The once unheard of Stop the War Coalition had had its ranks swelled with 400 affiliated organisations ranging from CND and the Socialist Alliance to Artists Against the War and the Colombia Solidarity Campaign. Palestinian flags waved beside a colourful and intricate banner proclaiming the presence of the Sex Workers Union and Class War flags could be found amidst a thousand home made placards. The young, elderly and infirm, people from all walks of life were on the march determined to show the masters of war that any coming conflict would not be fought in their name. The political parties and organisations aside, this was a demonstration at which the common people were expressing their anger.
It was difficult not to feel proud to witness this demo, to gain comfort from the fact that people were actually asking us for leaflets, hoping they could learn more about the madness at which they were protesting and to ponder whether or not the masses were at last waking up from their state-induced sleep; for few we encountered could not locate the Iraqi crisis in a simple political and economic context – namely, that Bush and Blair were intent on invading Iraq with no other desire than to secure the world's second largest oil reserves. Even the neo-nazis of the BNP, arch enemies of ''the left'' and the scourge of a thousand Moslem communities, and previously forewarned that they were not welcome, had a presence and were claiming this would be a war for oil – well, there's opportunists on every demo!

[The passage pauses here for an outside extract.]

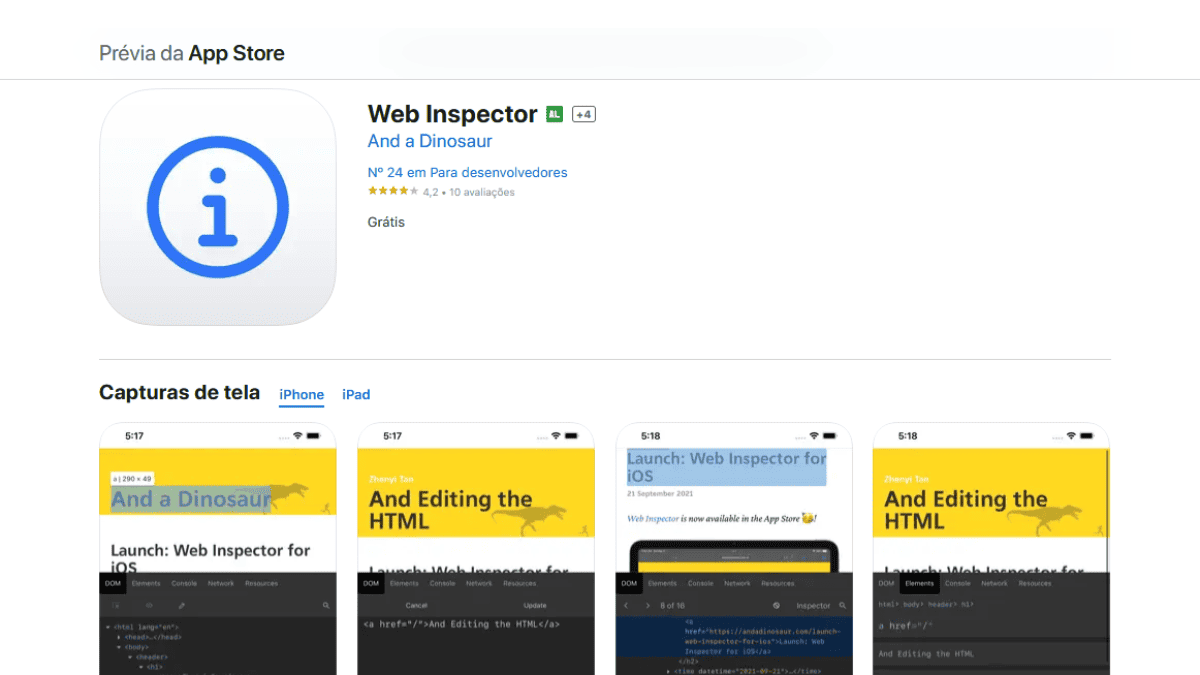Expand the html lang tree node
Viewport: 1200px width, 675px height.
(108, 627)
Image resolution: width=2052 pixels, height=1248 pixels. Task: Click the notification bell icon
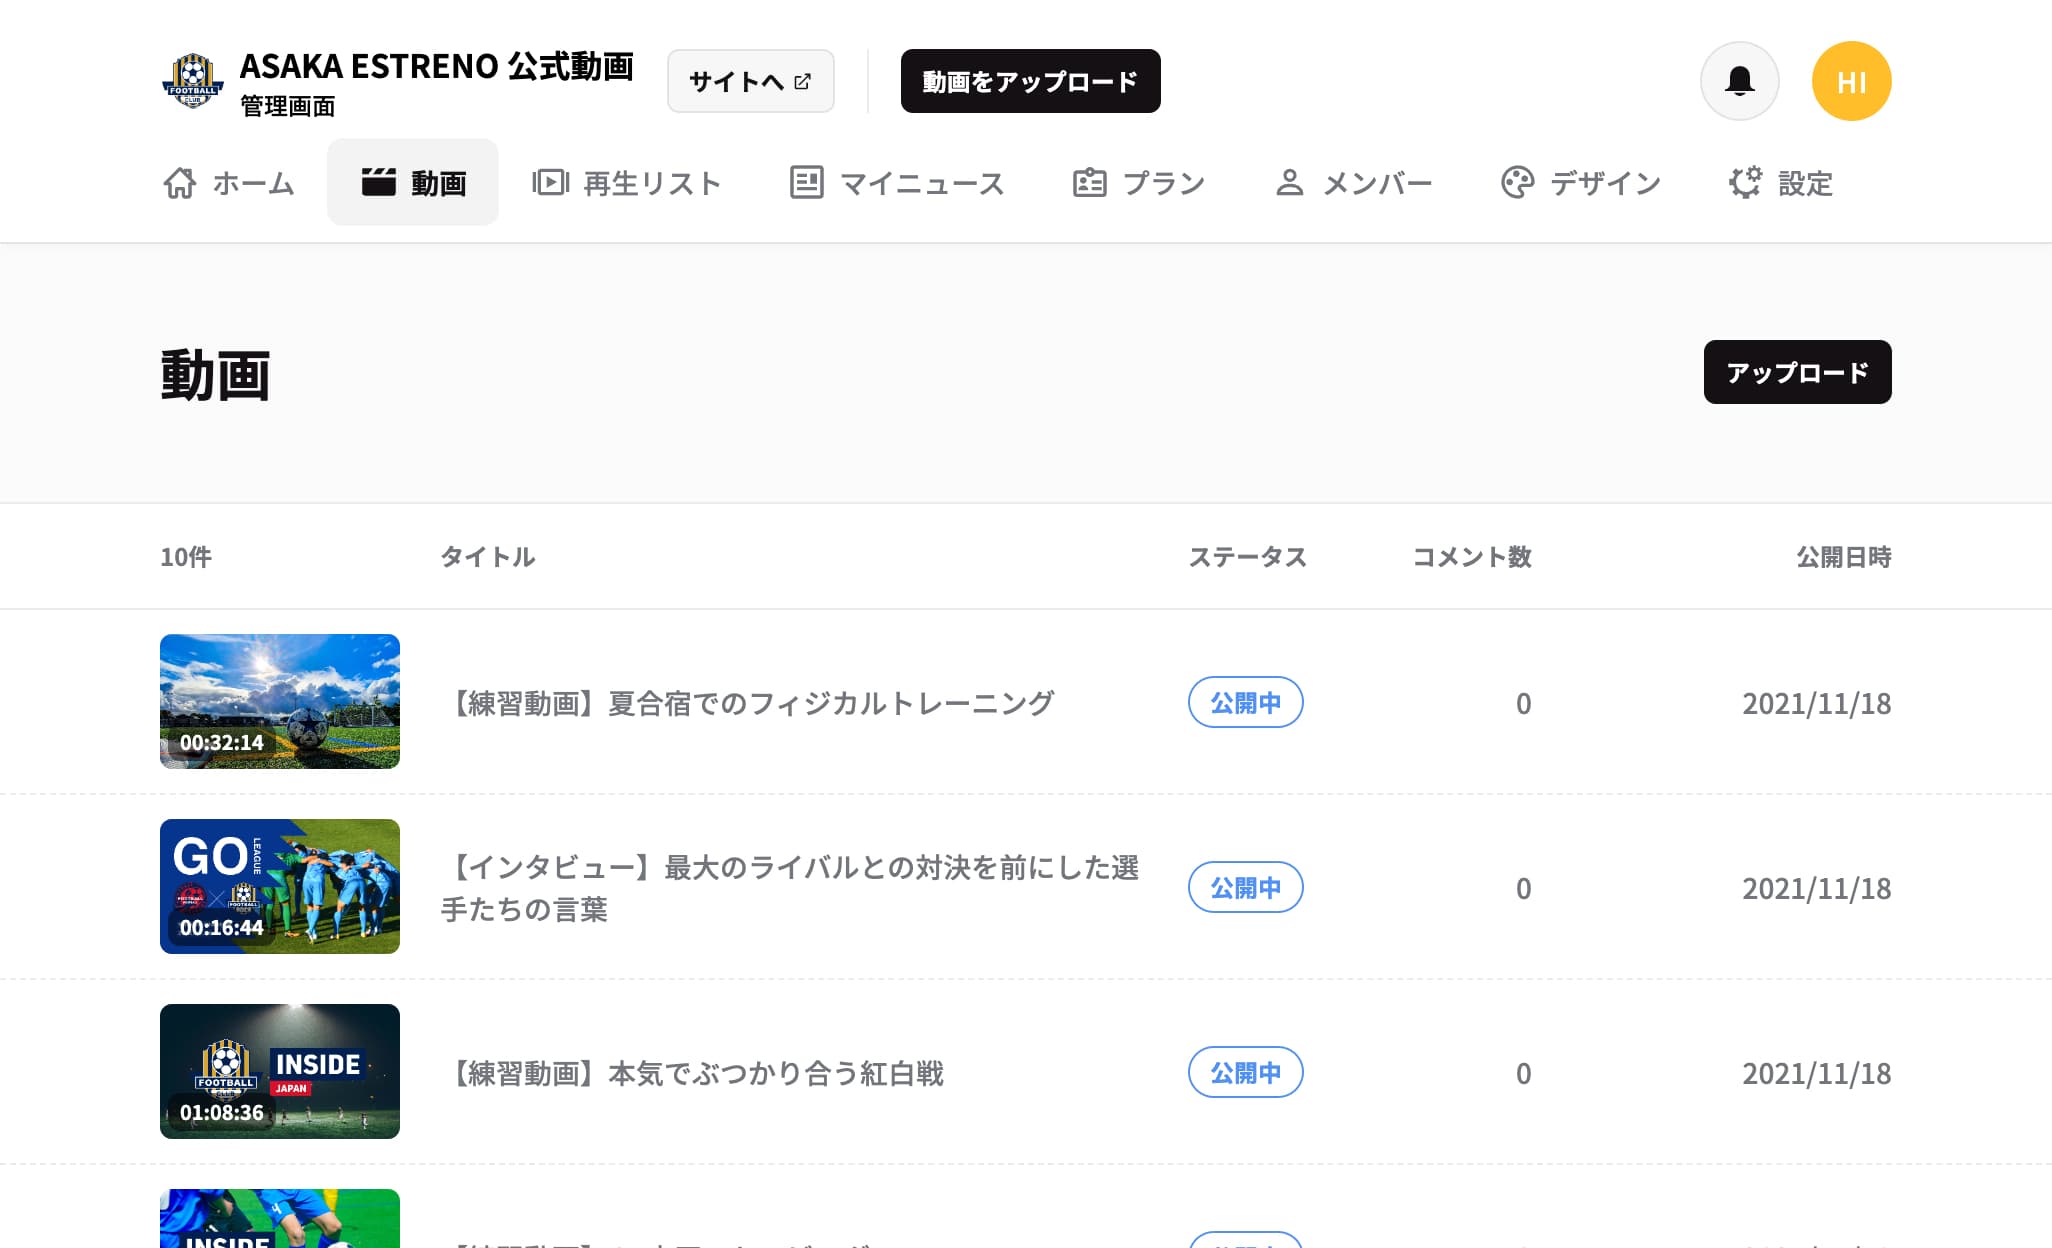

As we left Hyde Park at 5.30pm, our stock of 15,000 leaflets depleted and darkness rapidly falling, we passed thousands still marching, including a huge Welsh contingent. Clearly fatigued, they walked at a pace those who had preceded them hours earlier would have envied, intent on reaching their destination even if the day's speakers had departed, their platitudes to be read in the Sunday broadsheets. They had come this far and were not going to be deterred by the fact that the demo was at an end.
It would be easy to dismiss this demonstration as a mass gathering of well-meaning reformists, some of whom would happily give Blair their backing for the carpet bombing of Iraq once the contentious “second UN Resolution” was secured. Similarly, it would be simple to point to the immense single-issue focus of many of the demonstrators and to observe that they were unaware that to end war we must first end capitalism. However, at a time when British elections are attracting their lowest turnouts since records began and the mass media regularly speak of the apathy of “Joe Public”, this was Joe Public marching and with no requirement for anyone to define their politics other than to vote with their feet against yet another war in which blood and oil will again be weighed on the scales of profit.
Undoubtedly a march attended by one million-plus in London does not constitute a mass movement bent on charge any more than the massive demonstration in Genoa in July of 2001 signalled the death knell for capitalism And whilst this was clearly no rallying call to socialism, we can at least draw comfort from the fact that the workers cannot now be dismissed as totally apathetic and that people, as we have always maintained, can unite in common cause; that humans are at their best and will work together, when faced with the worst.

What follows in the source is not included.